Midnight Traveler is a feature-length autobiographical documentary chronicling the perilous journey a family takes across central and west Asia to Europe. The film puts a human face on the refugee crisis, providing first-person access to one family’s choices, anxieties and hopes as they try to survive deportation, a life in hiding and the smuggling route to Europe. When the Taliban puts a bounty on Afghan director Fazili’s head, he is forced to flee with his wife and two young daughters. Capturing their uncertain journey, Fazili shows firsthand the dangers facing refugees seeking asylum and the love shared between a family on the run.

POV also revealed that The Rescue List will follow as the season finale in March 2020.

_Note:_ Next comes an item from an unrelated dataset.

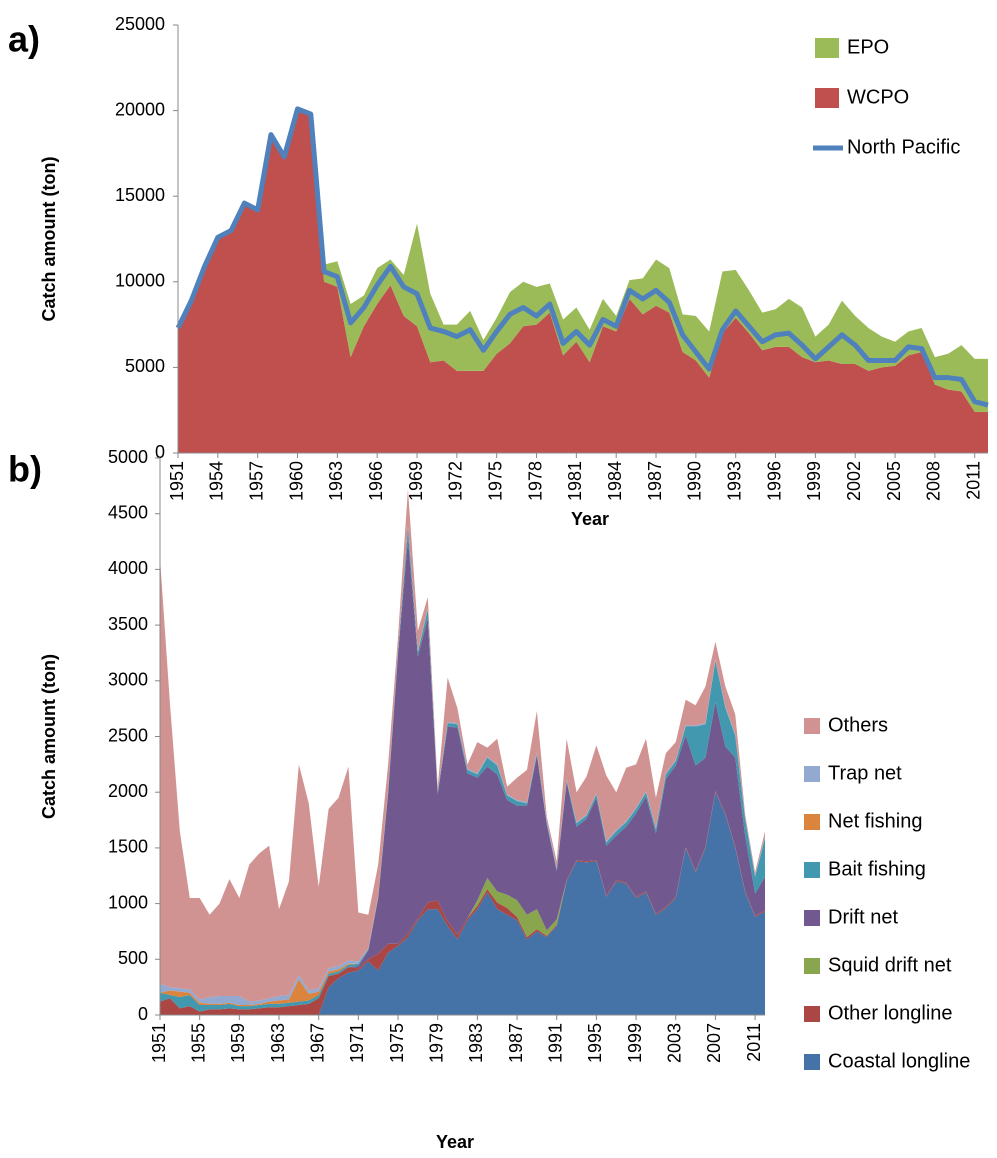 Image resolution: width=997 pixels, height=1158 pixels. I want to click on x-tick-label: 1966, so click(376, 481).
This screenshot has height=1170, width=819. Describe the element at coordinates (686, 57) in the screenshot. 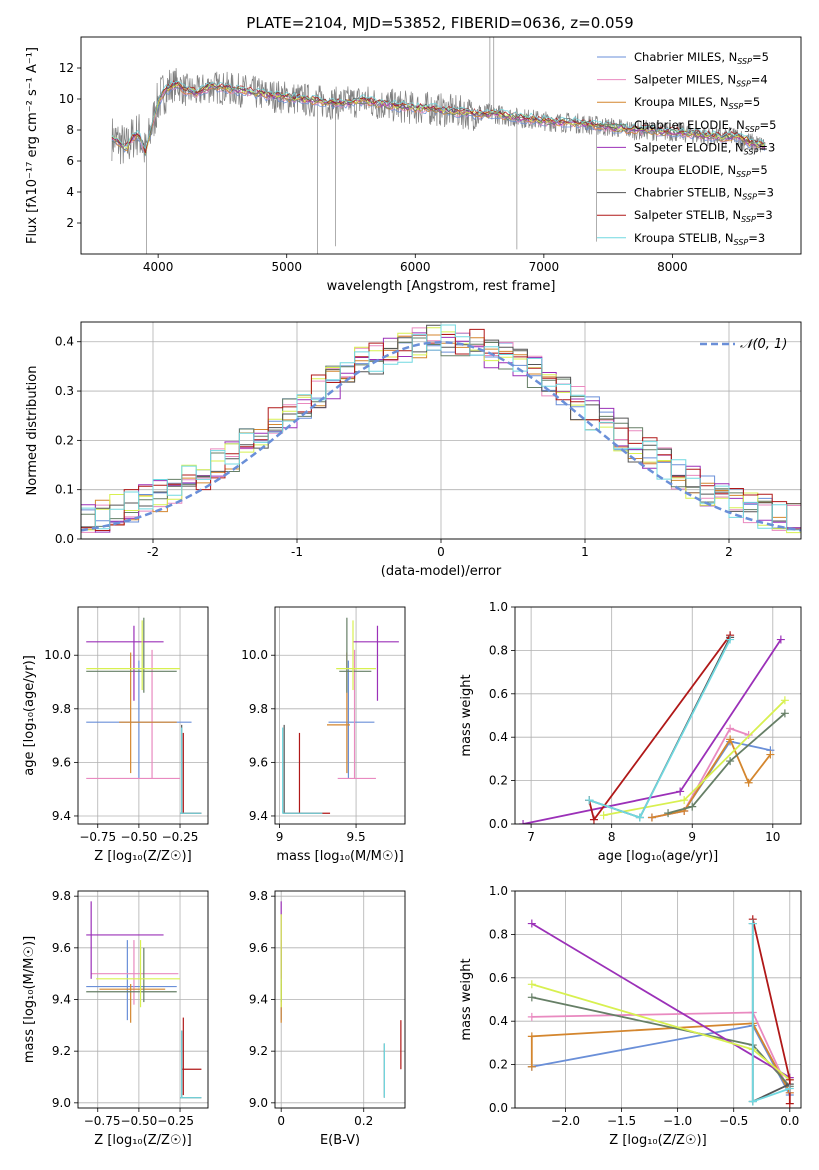

I see `legend-entry-main: Chabrier MILES, N` at that location.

“Public media showcases such as POV give stories like Hassan’s an important platform,” said producers Emelie Mahdavian and Su Kim. “If there are Americans unsure of the dedication and intentions of migrant families, a PBS broadcast of Midnight Traveler compels them to connect with migrants and the daunting sacrifices they make to find safety far from their homes.”

“There are many stories about refugees, but rarely do producers and news editors give refugee-seekers the opportunity to tell their own story,” said Chris White, executive producer of POV. “Midnight Traveler is an urgent corrective, not only to that tendency, but to our current moment’s hostility toward a diffuse group of people who share the most basic human instinct: to find a safe home.”